[PASSAGE SHOWN]
Starting to add GPU support using cuFINUFFT #4

dfm · 2021-11-09T20:22:51Z

So far I just have the CMake definitions to compile cuFINUFFT when nvcc is found, but I haven't started writing the boilerplate needed to loop it into XLA. Coming soon!

Keeping @lgarrison in the loop.

dfm · 2021-11-09T20:25:15Z

As a note to self: the modules I'm testing with on my CCA machine are: module load fftw/3 gcc/10 cuda cmake

> module list
Currently Loaded Modules:
  1) slurm (S)   2) cuda/11.4.2   3) gcc/10.2.0   4) openblas/0.3.15-threaded (S)   5) fftw/3.3.10   6) cmake/3.21.4

lgarrison · 2021-11-15T21:42:38Z

@dfm I've made some progress on the compiled side of things! The pybind11 module seems to compile against cufinufft now. I did start some fumbling attempts at hooking up the JAX calls, but I'm definitely out of my depth on that. I've pushed what I've done so far, which fails with NotImplementedError: XLA translation rule for primitive 'nufft1' not found. Probably needs your eyes on it; I'm not even sure I'm on the right track!

I've been testing with pytest -x tests/gpu_ops_test.py.

dfm · 2021-11-15T23:49:13Z

@lgarrison: amazing!! The next few days are a little crazy, but I'll take a look ASAP and see if I can put together the glue.

dfm · 2021-11-16T18:10:16Z

@lgarrison: I took a stab at this and the Python part is actually way simpler than you were trying :D

The Type 1, 2D tests are all passing, and the float32 3D tests are passing, but I'm getting some issues with the other ops both in terms of numerics and memory issues. Want to take a look and see if you can track it down? I won't be able to do much for the next few days.

lgarrison · 2021-11-16T18:52:43Z

Thanks, this is so, so much better than what I was trying! Will definitely try this out and look into the test failures.

lgarrison · 2021-11-18T20:57:01Z

@dfm I think the GPU tests might be fixed! Want to try it out?

A few notes/todos:

I had to set a CUFINUFFT option to use a slower(?) algorithm for 3D, double precision (that was what I understood from error: not enough shared memory when setting tol to less than 1e-3 cufinufft#58). There might be a solution in changing the bin size and/or increasing the shared memory limit; I don't quite understand that part of the code. Haven't checked the performance impact.
I added CUDA arch 80 to cmake to test on A100s; is this always okay for whatever minimum CUDA version we're requiring?
None of this is using the CUDA stream that JAX is passing us... is that safe?? Will it do anything asynchronous without that? I'll do some tests.
Will JAX use multiple GPUs? How does that affect how we call CUFINUFFT?

dfm · 2021-11-18T22:58:55Z

This is awesome! I'll test it too. I don't know much about all this, but responses inline:

I added CUDA arch 80 to cmake to test on A100s; is this always okay for whatever minimum CUDA version we're requiring?

I have no idea so I trust your judgement :D

None of this is using the CUDA stream that JAX is passing us... is that safe?? Will it do anything asynchronous without that? I'll do some tests.

I don't think this is great. JAX supports assigning data and computation to specific devices - I think that would fail here? See a discussion here and an example here.

[RAW RECORDS]
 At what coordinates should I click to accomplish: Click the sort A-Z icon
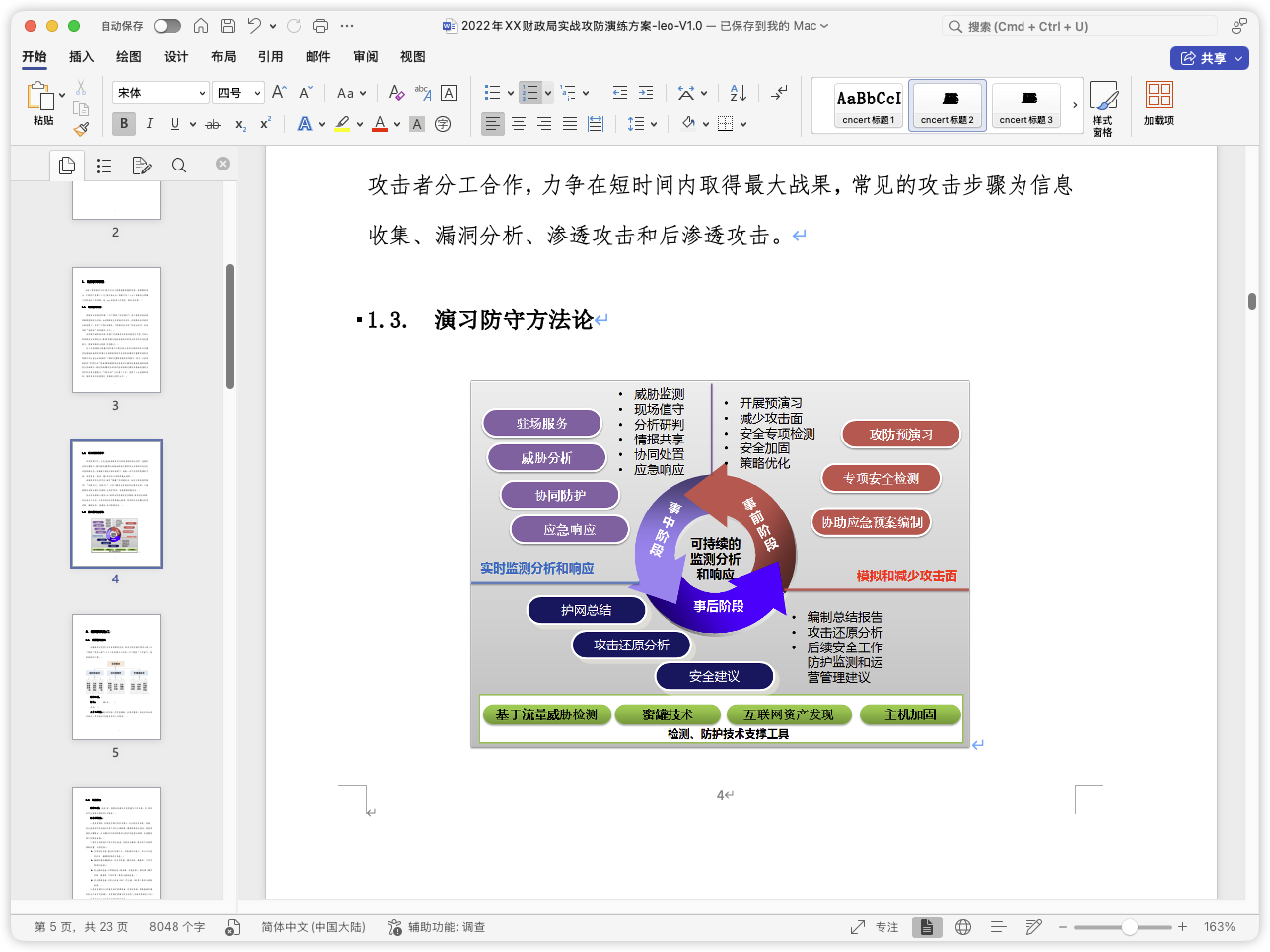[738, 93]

--

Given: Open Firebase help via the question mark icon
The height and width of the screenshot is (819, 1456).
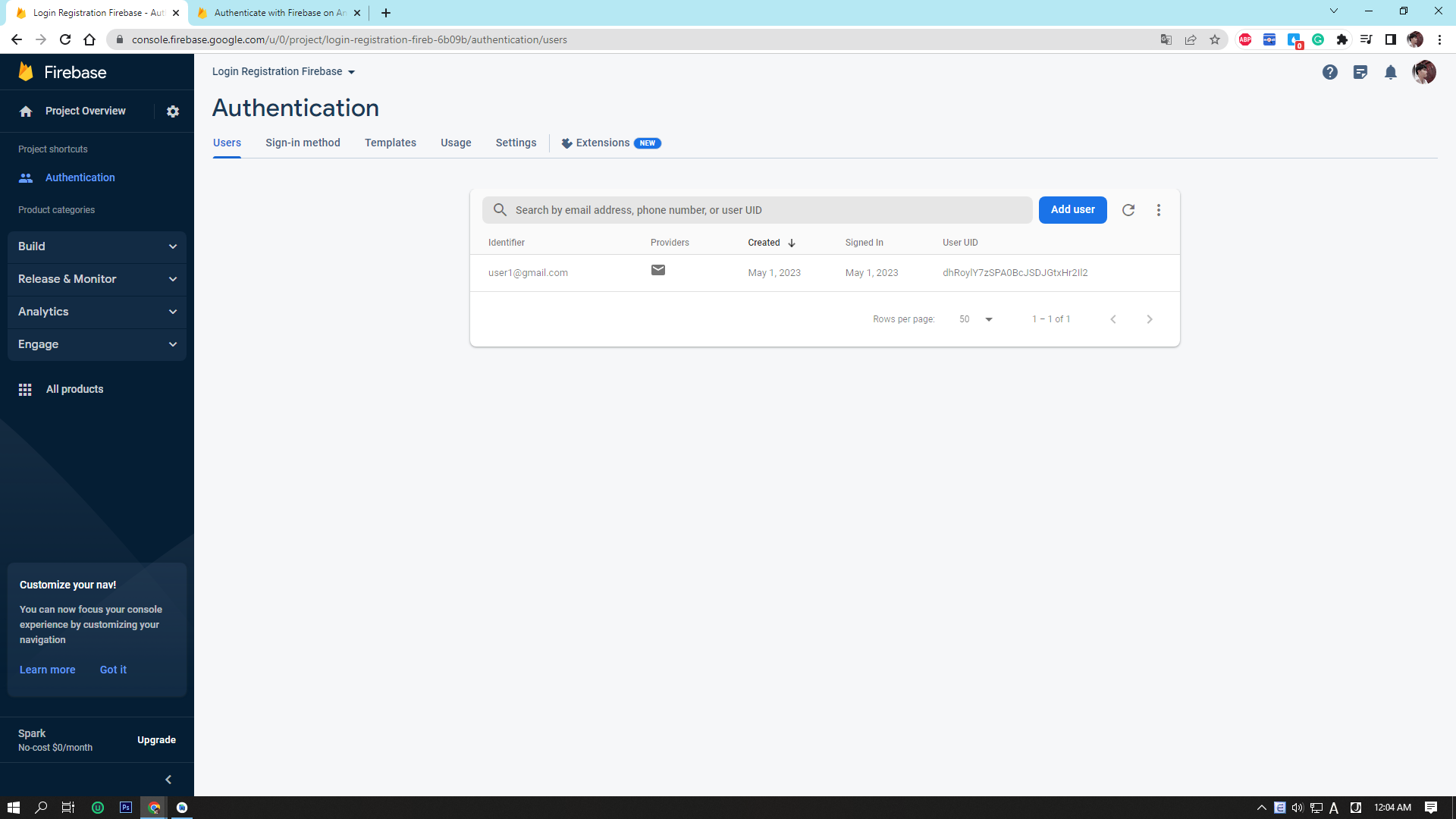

[WHAT THE EXERCISE ASKS] In the thread about adding GPU support with cuFINUFFT, which command was used to run the GPU tests?

[COMPLETE OUTPUT] pytest -x tests/gpu_ops_test.py